On Wednesday I woke up with an unexplainable, shrieking pain of massive magnitude in my left hip and was unable to leave my bed for three or four hours. But then I had to go to the bathroom, so I ran out of options and trudged through the pain. I wondered how much worse childbirth could possibly be. I was unable to call for help because my cell phone was out of minutes. As I hobbled to the house phone, I thought, man - wouldn't it be absurdly unlucky if, for some reason, this phone had been disconnected during the night?

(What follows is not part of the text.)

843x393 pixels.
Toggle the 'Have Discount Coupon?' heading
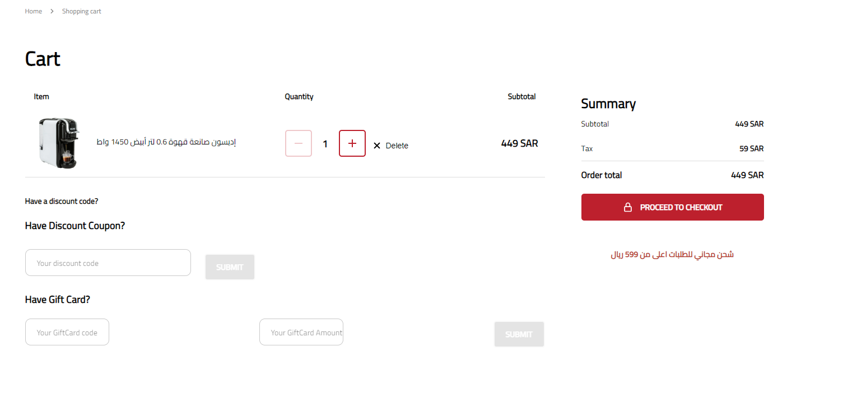pos(75,226)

And, of course, it had been.
So today, my hip is feeling much better and I can get around pretty well now. But then this morning, I got up and went to the fridge for some water. I opened the refrigerator door and watched this bizarre chain reaction of tumbling objects, like in that board game Mouse Trap, as the oolong tea bumped the banana which bumped the coconut juice which nudged the jar of nonsense which fell out of the fridge and broke, and somehow sent a shard of glass flying perfectly horizontally at my foot, and slashed it, causing me to bleed everywhere. So before I could enjoy my glass of water, I had to clean my foot, apply pressure, clean up the shattered jar of nonsense, sweep away the remaining shards, and mop the area. Also, whatever the nonsense was, it was spicy, which made my foot wound hurt extra-much.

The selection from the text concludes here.